极少同人正经说话。偶尔和姑娘聊天,在客厅沙发中捧着一杯杯迅速凉下的温水坐至深夜。虽无任何敷衍之心,却仍是不信任言辞。
每一场对话都好似隔岸观火,甚至心中也是晓得于人于己那多少是在扮演另外的角色。但也不觉沮丧。
很多时候以为自己心中已无太多细微的偏执,或是真切已经不在意。
内心是包裹的。
只希望所有由无法协调的自我所产生的坏情绪,全数重新向内,独自承担并化解。这亦和孤独无关。
很长一段时间不再谈起孤独。它们仿佛是路边一块石子或者手边一杯水,自然而然不会消失,却也早已经不至于伤人。对任何人都一样。
只是长时间努力的克制,以为已是心平气和不着痕迹,不想在他人看来,仍是汹涌得令人有些畏惧。
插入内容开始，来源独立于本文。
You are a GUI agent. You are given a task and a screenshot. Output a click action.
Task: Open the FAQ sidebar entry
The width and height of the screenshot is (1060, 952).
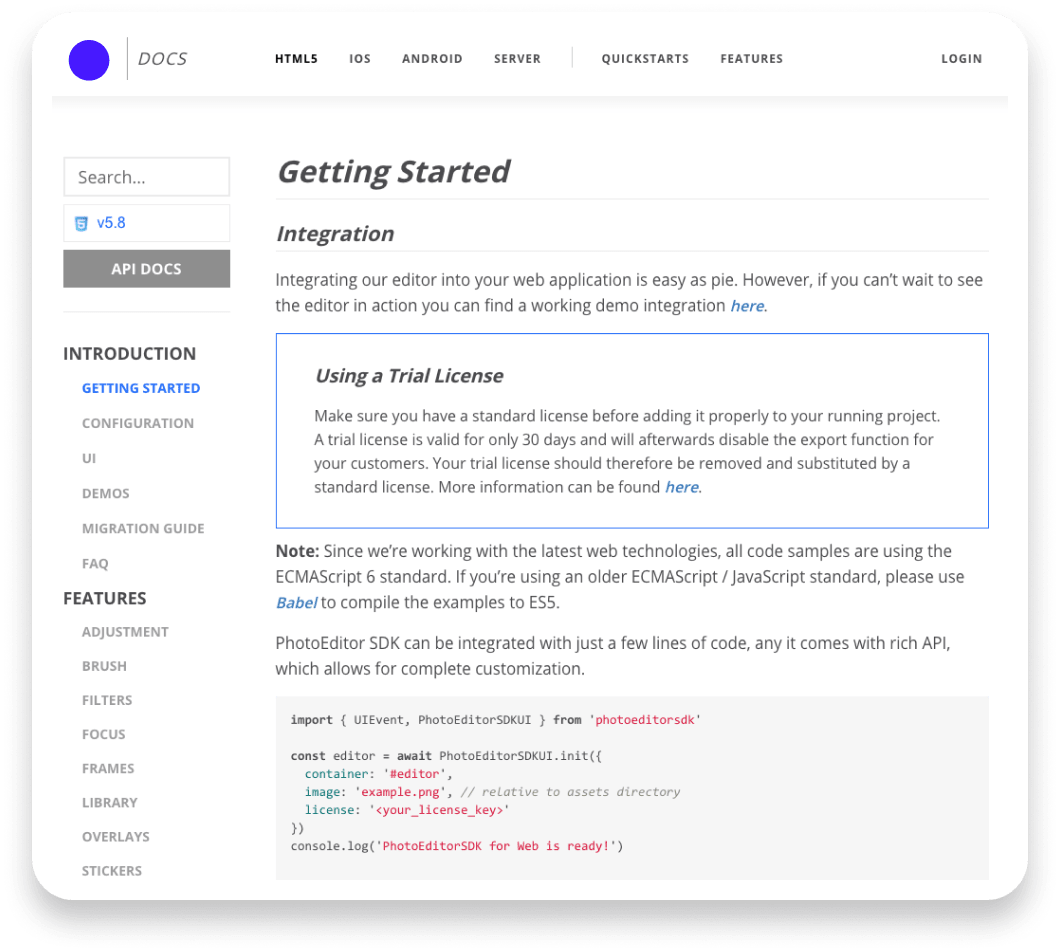click(95, 564)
心中倒是惊讶十分。如此的话,我便是还未能够如己所愿真正地成长起来,真正安之若素荣辱不惊。
想来要将体内所有相互矛盾的一切全数糅合成为统一的个体,必然不是一朝一日能够做到。
重新又迷恋上色彩明艳的衣服。粗糙的棉麻,随意扎染的花朵,大红大绿。
红绿性格。姑娘说,两端都处于极其浓烈的色彩中,必然内部冲撞巨大。若是如同另外一些人那般是性格中主要构成是相近色,想必少去许多诸如此类的谈不上痛苦挣扎但难免不愉快的内心经历。
可对我而言,也未必就是好。
她画的画倒是真叫人有些喜欢,毕竟对外界认知有相近处。
不过,如果选择,还是红蓝来得好。最喜大红与深蓝。一度想要将房间的墙壁漆成深蓝色,配以大红色木门。
再过一些短暂时日,二十岁最后的时光也便不再。
那些无法理清内在条理的自我,莫须有的痛苦,寻不得的存在感,还有自欺欺人与清醒自持的来回狂奔。亦不晓得何时能够真正不再被人想起与谈论。
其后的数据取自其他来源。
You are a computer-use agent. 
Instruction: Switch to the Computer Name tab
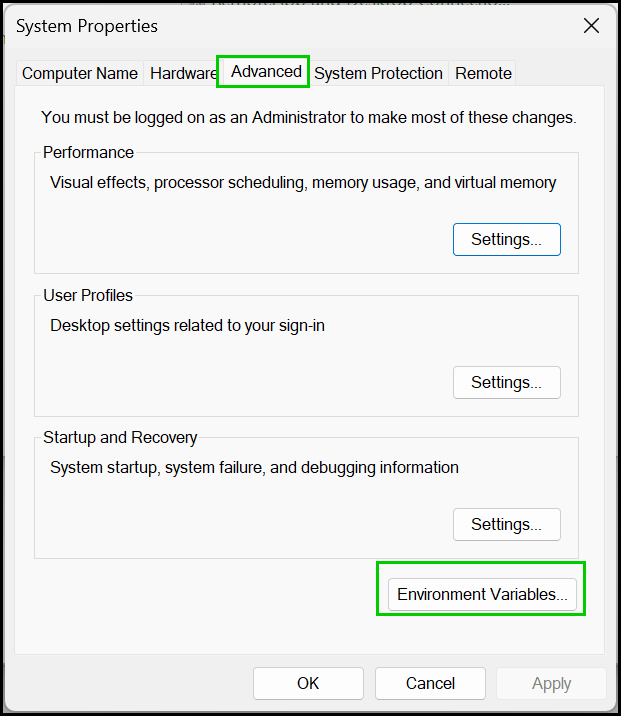[x=80, y=73]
他们仿似都还清晰记得你当时模样,而你早已经跋山涉水。
凌晨时候盘坐在沙发上,深深将身体陷进去,仰头能见到黄色吊灯的大片晕状光亮。
从喉咙中细细挤出一句,还以为自己已经老了呢。
-
素鸯,他们偷走了我写给你的字。
他们永远不会知道我在说什么。
-
我不是火车不需要终点。 - [流光]
回校数日,南方的阳光似乎随之消失殆尽。连绵阴冷的天气,仿佛钝重的锈迹凉凉硬硬渗透在空气中,叫人不由全身发霉一般懒洋洋脏兮兮。
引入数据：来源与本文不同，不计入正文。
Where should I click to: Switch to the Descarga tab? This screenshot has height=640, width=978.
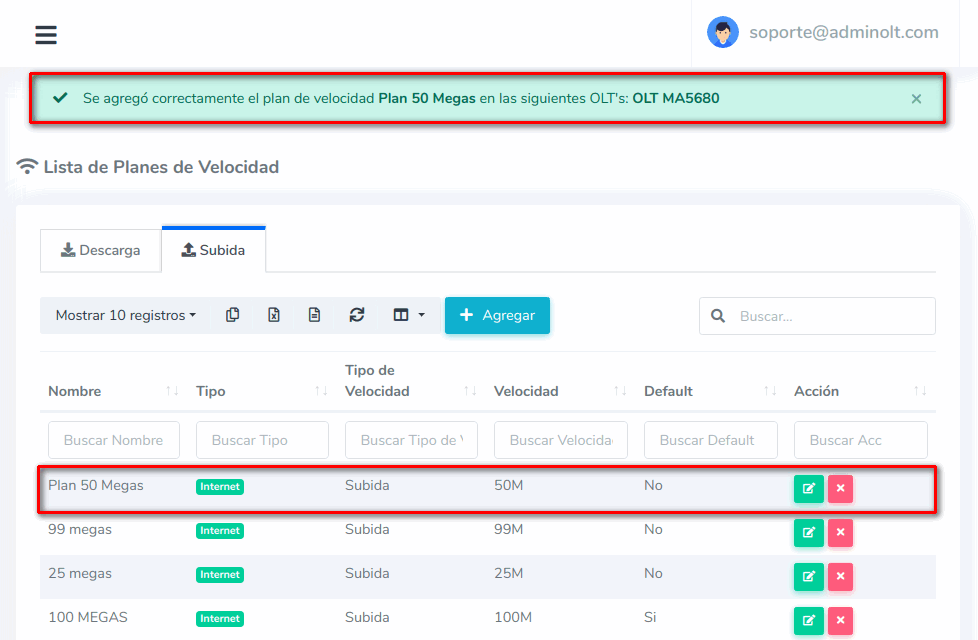100,250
昨夜终于下起了雨,深夜听见稀稀拉拉的雨声,以为大概很快便会停,不料今日断断续续又下了一整日,空气湿漉漉。
生来最恨这般天气。
最不喜南方黏糊糊湿漉漉的春天。
昨夜做一梦。
梦见阴沉沉将要下起雨的午后同某个姑娘不知为何在爬山,又莫名其妙走散。
独自到了山顶,不晓得如何下山。
躲在山顶小木屋后战战兢兢等了许久,天终于全然黑了下来。
写这些短短的字的过程中又打了数个哈欠。
列下剩下半个月要读完的几本书。那册薄薄的论怀疑者已经续借三次,这个月该要读完了。一年多以前买的诸多书至今也都还没有读完。
昔日熟悉的人们纷纷积压着糟糕的情绪被生活和无可救药的孤单逼迫着。
所以人从一开始就应该学会自娱自乐。
譬如续借三次才读完一册论怀疑者。或者抽一支烟哼一首歌写几行字。玩一块钱的七巧板并苦于拼不出适宜的形状。
毕竟从来无所谓正确的生活,只有心甘情愿和自作自受。
在很多时候我的想法单纯如中学时代。依然心血来潮眼望从不可抵达的远方。
虽知所谓远方也不过是另外一场生活。可仍是多庆幸。
多庆幸我还有爱的人,还有想要去的地方和想要做的事情。
虽然此刻的生活仍是亦步亦趋的模样。楼上的人仍是屡说不改在浇花的时候浇湿我的阳台。我仍是一听见浇花声音便开始坐立不安。天气也仍是全无放晴的模样。偶尔厌倦的情绪仍会铺天盖地。
可这已是零九年的二月。
-

2009年2月6日。晴。
终于买下一只银镯。用美工刀刻上了你的名字。
-
已是二月。立春。南方的白昼依旧晴朗得有些温热。
白昼在房间中,脑袋倏忽供血不足一般模糊。
在读石康,顺畅地看下来,顺畅到百无聊赖。
空隙蹲在楼梯口抽一支烟,仿似闻见旧日气味。
昨日夜里同人去k歌。唱了许多雷光夏。夹杂孙燕姿与陈绮贞。吸了许多烟。独自窝在沙发角落中专注地看每一支口水歌的MV。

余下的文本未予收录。